Cette réorganisation permet au passage de livrer toujours plus rapidement ses clients. « En 2023, nous avons augmenté le nombre d’objets livrés le même jour ou le lendemain de près de 70 % en un an », se félicite Andy Jassy dans sa lettre annuelle aux investisseurs. Ce qui peut les aider à accepter la hausse du prix d’un abonnement Prime, à 139 dollars par an.

Cloud et IA
La réorganisation et la baisse des coûts semblent porter leurs fruits. L’an dernier, les ventes d’Amazon s’établissent à 575 milliards, tandis que ses profits dépassent les 30 milliards de dollars. Ce qui permet de rassurer les marchés financiers – en un an, l’action Amazon a grimpé de 45 % – et de préparer l’avenir.
« Parfois, les gens nous demandent : ‘quel est votre prochain pilier ? Vous avez la plateforme de marché, [les abonnements] Prime, AWS, quelle est la suite ?’», écrit le PDG dans sa lettre aux investisseurs. « L’IA générative est sans doute la plus grande transformation technologique depuis le cloud (qui est lui-même encore à ses débuts) et peut-être même depuis Internet », répond-il.
Amazon est parfois perçu comme moins en avance dans ce domaine que d’autres géants de la tech, dont Microsoft, grâce à son alliance avec OpenAI, Google et Meta.

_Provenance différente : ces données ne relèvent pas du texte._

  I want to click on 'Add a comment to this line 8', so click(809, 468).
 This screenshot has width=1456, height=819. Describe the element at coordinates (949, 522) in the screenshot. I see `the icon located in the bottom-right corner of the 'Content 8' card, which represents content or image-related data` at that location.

Par ailleurs, d’autres paris visant à diversifier ses revenus – dans la santé, les supermarchés, les films ou le hardware – n’ont pas eu le succès escompté ces dernières années.

Supermarchés et enceintes connectées
La croissance des supermarchés haut de gamme Whole Foods, par exemple, a déçu les investisseurs. Sa gamme d’enceintes connectées Echo, qui utilise l’assistant vocal Alexa, a certes séduit un grand public, mais son unité hardware, qui a aussi lancé des robots pour la maison ou des bagues connectées, a perdu plusieurs milliards de dollars, selon le « Wall Street Journal ».

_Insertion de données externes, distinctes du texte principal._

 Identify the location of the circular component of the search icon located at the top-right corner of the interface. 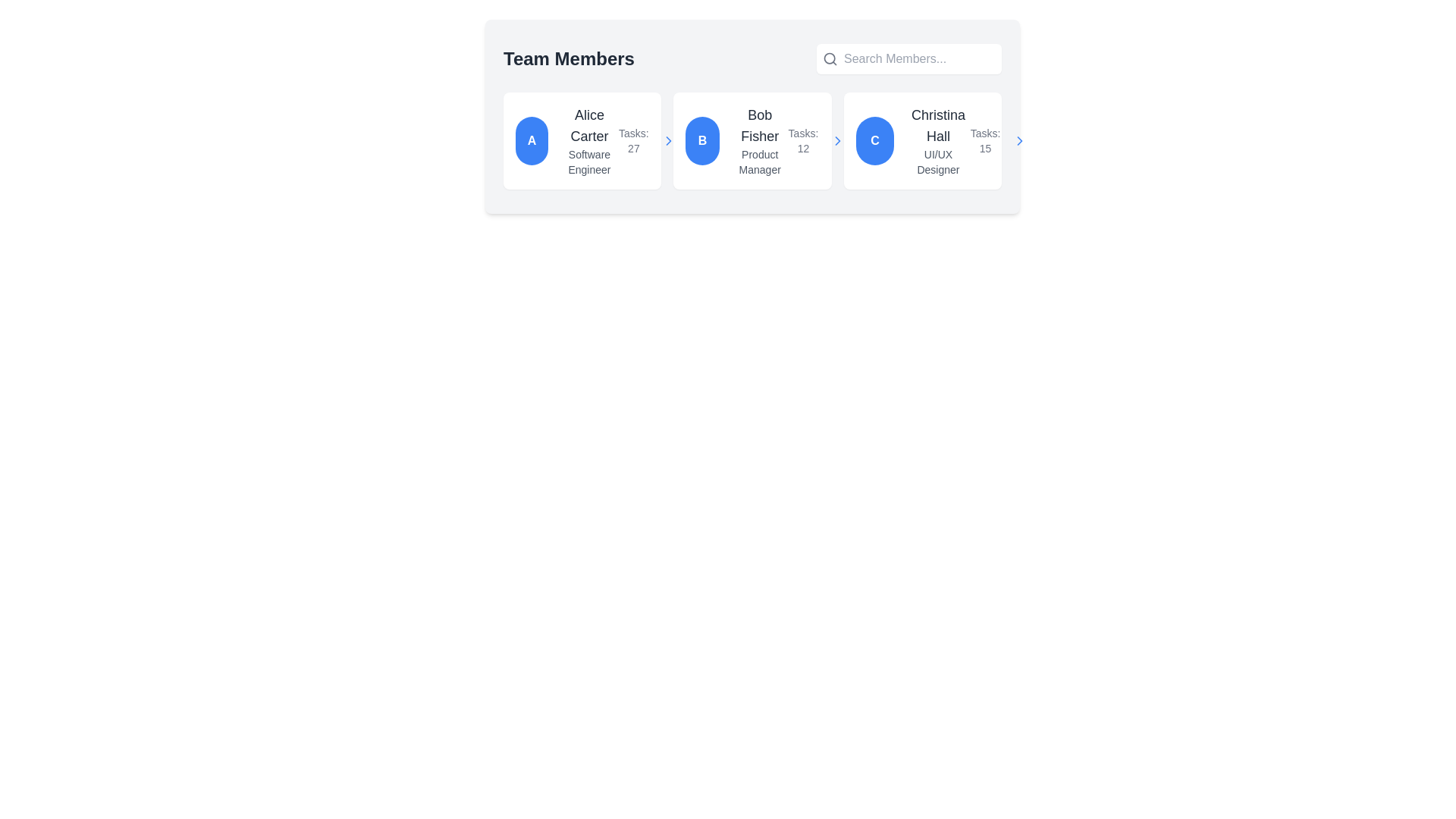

Les efforts de ses patrons successifs pour vendre des publicités en ligne rapportent en revanche de plus en plus gros. L’année dernière, la publicité a rapporté 47 milliards de dollars à Amazon. Le géant de Seattle se place désormais dans le trio de tête pour la publicité en ligne aux Etats-Unis, derrière Alphabet et Meta, selon eMarketer.

Trois volets
Les marchés suivent de près les investissements d’Amazon dans l’IA, perçue comme un élément clé du succès du cloud ces prochaines années.
Andy Jassy mise sur une stratégie en trois volets. L’entreprise conçoit deux types de puces – Trainium et Inferentia – utilisées pour entraîner et pour faire tourner les modèles de langages. Ses principaux clients sur ce créneau sont des start-up et des entreprises de la tech, dont Anthropic, Airbnb et Hugging Face.

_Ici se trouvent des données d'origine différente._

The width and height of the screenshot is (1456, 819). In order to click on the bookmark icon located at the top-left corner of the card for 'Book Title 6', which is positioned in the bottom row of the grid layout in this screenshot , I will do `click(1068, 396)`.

Le groupe de Seattle propose aussi à ses clients de raffiner un modèle existant, en le personnalisant avec leurs données et en construisant des applications sur sa plateforme, avec son service Bedrock. Enfin, l’entreprise se sert de ces mêmes modèles pour construire ses propres applications, dont Rufus, un assistant dopé à l’IA qui aide les consommateurs à faire leurs courses.
Amazon a investi 4 milliards de dollars dans Anthropic, une start-up fondée par des anciens d’OpenAI, qui se pose en alternative éthique à l’entreprise dirigée par Sam Altman. Le groupe de Seattle a récemment annoncé qu’Andrew Ng, un scientifique reconnu pour ses recherches en machine learning, ancien de Google et Baidu ainsi que professeur à Stanford, rejoindrait son conseil d’administration.